Действительно, куда? Хелен вдруг рассмеялась: «Стоим тут как подростки, которые вынуждены встречаться тайком, потому что родители считают их слишком маленькими! Куда мы можем пойти? В дворцовый парк? Его в восемь закрывают. Посидеть на лавочке где-нибудь в городском сквере? В кондитерскую? Слишком уж опасно!»
Она была права. Мелочи, которых я не предусмотрел… их никогда не предугадаешь. «Да, – сказал я. – Мы как подростки. Нас словно отбросило назад, в юность».

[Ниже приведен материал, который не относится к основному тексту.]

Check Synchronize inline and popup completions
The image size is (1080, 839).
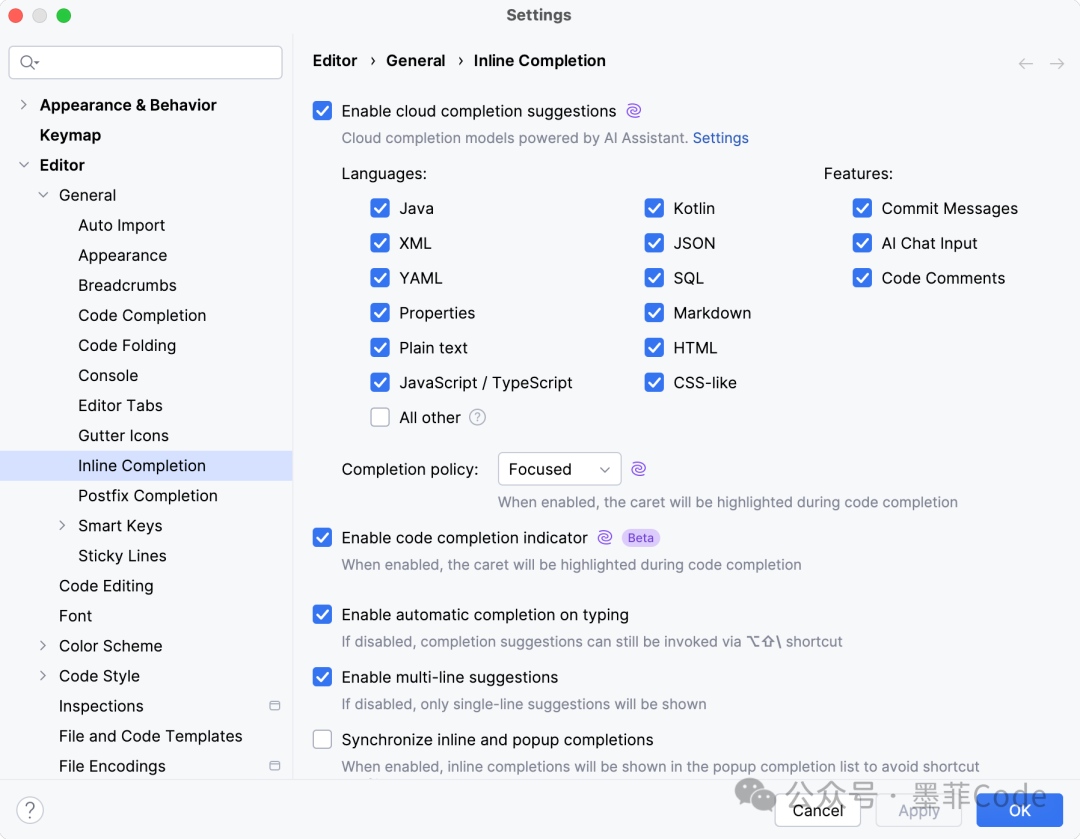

Я посмотрел на нее. Ей было двадцать девять, но казалась она той же, какой я ее знал. Минувшие пять лет как бы исчезли, стекли, как вода с молодого тюленя. «Я и приехал сюда как подросток, – сказал я. – Все говорило против этого, но я, как подросток, не думал вперед. Не знал даже, не живешь ли ты давным-давно с кем-нибудь другим».